Información proporcionada por los amigos indican que a las 2:00 a.m., aproximadamente, abandonó Erick la discoteca Las Vegas, ubicada en Chilibre, y a 50 metros de la entrada de San José, próximo al Camping Resort, se produjo el accidente mortal.

Javier Jair Córdoba, de 28 años, la persona que manejaba el vehículo, sufrió lesiones de consideración y se encuentra hospitalizado. Su condición de salud es delicada.

Los médicos informaron que Erick llegó sin signos vitales al Hospital San Miguel Arcángel, lugar donde fue trasladado por un primo, quien lo sacó del vehículo: una camioneta Hyundai Tucson matriculada 286174; después lo cargó en los brazos y lo trasladó en un vehículo al recinto médico, informó el progenitor.

La otra cara de la historia fue el milagro de la familia González, que viajaba en el otro vehículo involucrado: un Toyota Yaris matriculado 376502.

A pesar de que iban cinco ocupantes, y que el vehículo se incendió, lograron salir a tiempo y resultaron ilesos.

Una versión extraoficial indica que ambos carros impactaron y que uno se estrelló contra la parada de buses.

Hasta donde se sabe, viajaban cinco ocupantes de la familia González, entre ellos un infante de 2 años de nacido.

Allí, en pleno sol de agosto, el padre de Erick intenta sobreponerse a la muerte de sus hijos, desde que vino a los pies de Cristo. Habló de la Justicia Divina.

Y es que hace tres años, otro de sus hijos fue asesinado en Santa Marta, en San Miguelito. Allí el joven agonizaba y nadie le dio los primeros auxilios.

La gente no le ayudó porque se teme dar los primeros auxilios, ya que luego también son investigados, aunque solo se colabora con el prójimo, el cual pasa por un percance los últimos minutos de su vida.

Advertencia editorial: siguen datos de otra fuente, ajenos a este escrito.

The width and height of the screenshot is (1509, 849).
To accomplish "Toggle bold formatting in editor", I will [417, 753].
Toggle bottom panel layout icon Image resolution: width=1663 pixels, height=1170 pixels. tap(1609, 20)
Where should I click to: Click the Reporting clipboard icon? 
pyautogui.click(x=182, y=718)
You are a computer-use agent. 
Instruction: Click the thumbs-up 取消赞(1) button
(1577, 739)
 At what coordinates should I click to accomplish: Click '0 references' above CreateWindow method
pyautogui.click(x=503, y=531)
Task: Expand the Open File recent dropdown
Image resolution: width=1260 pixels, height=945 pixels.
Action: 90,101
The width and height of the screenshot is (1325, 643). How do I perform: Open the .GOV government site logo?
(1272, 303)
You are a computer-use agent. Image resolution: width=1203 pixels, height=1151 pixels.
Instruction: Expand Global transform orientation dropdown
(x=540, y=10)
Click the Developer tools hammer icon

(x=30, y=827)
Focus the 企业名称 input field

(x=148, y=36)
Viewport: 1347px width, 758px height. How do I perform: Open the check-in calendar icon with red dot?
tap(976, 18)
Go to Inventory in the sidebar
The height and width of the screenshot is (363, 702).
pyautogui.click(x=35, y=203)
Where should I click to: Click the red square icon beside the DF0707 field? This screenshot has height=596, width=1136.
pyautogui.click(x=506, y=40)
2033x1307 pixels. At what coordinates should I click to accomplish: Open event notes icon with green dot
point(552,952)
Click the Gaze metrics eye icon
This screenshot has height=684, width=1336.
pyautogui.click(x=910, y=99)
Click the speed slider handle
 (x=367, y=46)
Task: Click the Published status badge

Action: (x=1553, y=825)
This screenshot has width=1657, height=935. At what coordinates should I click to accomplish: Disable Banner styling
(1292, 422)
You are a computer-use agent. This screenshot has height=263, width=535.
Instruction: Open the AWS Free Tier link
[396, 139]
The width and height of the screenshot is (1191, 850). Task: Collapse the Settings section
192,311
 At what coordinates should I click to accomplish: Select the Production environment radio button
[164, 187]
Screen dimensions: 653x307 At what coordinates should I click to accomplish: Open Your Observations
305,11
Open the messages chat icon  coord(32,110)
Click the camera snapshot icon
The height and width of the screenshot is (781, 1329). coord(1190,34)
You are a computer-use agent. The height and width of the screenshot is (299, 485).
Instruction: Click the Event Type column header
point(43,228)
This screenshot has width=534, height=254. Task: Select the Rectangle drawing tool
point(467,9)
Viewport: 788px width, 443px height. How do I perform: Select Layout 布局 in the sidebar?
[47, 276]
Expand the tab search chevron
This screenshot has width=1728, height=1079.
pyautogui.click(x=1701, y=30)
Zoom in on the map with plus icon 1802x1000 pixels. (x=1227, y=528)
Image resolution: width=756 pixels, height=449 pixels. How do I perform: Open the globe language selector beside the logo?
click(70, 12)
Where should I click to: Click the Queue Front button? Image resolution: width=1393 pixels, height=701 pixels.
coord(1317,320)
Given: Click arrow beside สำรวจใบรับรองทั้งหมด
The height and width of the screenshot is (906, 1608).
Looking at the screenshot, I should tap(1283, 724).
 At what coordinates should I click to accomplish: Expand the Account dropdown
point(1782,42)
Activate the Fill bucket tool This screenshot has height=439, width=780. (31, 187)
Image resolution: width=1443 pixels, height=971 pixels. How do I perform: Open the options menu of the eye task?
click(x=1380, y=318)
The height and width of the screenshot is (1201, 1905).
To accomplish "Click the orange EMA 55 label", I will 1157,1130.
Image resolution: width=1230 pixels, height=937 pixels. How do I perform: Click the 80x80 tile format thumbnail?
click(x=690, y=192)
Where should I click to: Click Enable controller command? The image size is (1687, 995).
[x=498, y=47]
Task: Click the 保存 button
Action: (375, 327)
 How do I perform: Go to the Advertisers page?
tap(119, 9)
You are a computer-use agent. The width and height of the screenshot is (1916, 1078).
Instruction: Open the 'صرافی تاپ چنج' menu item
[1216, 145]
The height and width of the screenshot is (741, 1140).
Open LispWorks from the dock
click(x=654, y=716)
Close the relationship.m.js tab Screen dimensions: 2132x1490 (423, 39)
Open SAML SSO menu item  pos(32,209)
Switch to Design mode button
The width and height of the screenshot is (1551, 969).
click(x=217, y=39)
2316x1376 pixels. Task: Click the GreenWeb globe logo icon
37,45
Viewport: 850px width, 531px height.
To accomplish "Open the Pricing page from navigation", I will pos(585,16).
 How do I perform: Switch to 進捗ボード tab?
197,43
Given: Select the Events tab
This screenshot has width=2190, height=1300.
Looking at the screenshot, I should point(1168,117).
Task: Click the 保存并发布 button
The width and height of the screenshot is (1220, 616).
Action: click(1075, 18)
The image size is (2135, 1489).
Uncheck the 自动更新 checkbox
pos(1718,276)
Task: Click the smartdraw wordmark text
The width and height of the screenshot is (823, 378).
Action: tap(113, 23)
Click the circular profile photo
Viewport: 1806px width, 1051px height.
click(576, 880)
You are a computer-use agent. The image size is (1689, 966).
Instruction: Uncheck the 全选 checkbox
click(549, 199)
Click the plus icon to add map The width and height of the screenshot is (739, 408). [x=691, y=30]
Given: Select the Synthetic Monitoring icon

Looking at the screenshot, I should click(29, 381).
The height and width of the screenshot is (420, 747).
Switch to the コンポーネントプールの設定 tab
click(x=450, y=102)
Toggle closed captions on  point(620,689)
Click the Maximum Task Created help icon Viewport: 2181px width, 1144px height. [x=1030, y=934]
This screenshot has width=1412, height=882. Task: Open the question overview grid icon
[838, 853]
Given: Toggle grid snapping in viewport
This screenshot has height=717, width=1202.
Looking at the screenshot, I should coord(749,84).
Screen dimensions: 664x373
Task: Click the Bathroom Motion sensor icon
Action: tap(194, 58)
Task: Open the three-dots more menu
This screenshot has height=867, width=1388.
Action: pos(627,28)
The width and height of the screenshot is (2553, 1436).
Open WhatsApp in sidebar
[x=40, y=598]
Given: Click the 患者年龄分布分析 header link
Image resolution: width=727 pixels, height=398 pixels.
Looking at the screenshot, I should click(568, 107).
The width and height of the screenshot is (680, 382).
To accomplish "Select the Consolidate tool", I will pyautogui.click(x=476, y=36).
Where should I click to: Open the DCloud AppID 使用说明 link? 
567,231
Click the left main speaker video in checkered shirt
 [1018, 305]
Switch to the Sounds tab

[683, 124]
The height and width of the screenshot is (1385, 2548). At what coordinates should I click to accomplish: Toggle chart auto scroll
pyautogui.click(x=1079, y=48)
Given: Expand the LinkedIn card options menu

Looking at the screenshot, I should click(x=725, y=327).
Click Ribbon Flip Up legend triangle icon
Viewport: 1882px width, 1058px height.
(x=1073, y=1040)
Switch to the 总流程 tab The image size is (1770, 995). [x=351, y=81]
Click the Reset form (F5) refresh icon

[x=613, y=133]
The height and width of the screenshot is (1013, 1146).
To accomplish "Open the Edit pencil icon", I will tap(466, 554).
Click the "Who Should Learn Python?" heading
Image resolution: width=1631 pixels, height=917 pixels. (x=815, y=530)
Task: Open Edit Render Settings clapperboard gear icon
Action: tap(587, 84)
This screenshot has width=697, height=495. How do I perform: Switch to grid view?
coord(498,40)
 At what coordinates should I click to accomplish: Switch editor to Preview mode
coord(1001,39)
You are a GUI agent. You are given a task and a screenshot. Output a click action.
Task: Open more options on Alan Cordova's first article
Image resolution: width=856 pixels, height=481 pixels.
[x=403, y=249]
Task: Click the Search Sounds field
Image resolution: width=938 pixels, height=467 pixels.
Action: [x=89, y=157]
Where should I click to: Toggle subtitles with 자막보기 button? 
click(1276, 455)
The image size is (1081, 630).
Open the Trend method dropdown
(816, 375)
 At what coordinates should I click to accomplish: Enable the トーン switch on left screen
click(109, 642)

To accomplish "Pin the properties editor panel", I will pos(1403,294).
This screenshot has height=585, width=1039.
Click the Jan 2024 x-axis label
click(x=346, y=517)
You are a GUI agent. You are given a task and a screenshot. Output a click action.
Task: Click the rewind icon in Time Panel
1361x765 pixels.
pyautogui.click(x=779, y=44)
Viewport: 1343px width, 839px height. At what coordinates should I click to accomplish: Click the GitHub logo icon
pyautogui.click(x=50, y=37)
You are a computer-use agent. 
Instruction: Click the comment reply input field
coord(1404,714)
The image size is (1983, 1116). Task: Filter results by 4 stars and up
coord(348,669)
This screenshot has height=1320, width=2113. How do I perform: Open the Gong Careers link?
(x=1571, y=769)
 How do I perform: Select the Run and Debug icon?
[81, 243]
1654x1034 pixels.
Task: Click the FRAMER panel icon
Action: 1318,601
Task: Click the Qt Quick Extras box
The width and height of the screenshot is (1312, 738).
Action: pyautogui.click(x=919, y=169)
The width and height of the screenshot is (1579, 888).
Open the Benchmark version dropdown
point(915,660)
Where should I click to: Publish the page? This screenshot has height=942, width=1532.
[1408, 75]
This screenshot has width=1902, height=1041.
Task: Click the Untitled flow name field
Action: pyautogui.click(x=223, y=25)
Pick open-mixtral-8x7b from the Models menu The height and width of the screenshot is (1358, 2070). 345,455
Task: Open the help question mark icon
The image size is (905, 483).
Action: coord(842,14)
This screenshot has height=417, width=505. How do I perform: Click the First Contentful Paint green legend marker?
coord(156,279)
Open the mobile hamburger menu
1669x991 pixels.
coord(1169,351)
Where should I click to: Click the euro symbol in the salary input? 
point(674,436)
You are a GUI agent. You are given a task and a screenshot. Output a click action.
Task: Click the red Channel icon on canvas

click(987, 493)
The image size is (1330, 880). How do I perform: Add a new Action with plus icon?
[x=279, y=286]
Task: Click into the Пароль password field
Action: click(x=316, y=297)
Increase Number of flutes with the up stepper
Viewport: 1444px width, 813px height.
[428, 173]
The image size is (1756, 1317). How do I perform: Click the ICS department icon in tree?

Sobre ese homicidio, la justicia le pidió que presentara una denuncia, pero él rehusó porque era incapaz de acusar a una persona sin haber estado presente.

Hubo malestar por las autoridades al momento del homicidio y prefirió dejarlo todo en manos de Dios.

Días antes de la nota, recibió la noticia de que los responsables del crimen habían sido condenados.

La justicia del hombre falla, pero la de Dios no. Esa tarda, pero es efectiva.

La familia Ortega Valdez, ambos cónyuges, tienen 16 años en el evangelio.

Cifras

La Dirección de Operaciones del Tránsito de la Policía Nacional indica que en lo que va del año han fallecido 275 personas por accidentes de tránsito.

Van 39 muertes más en comparación con las registradas el año pasado.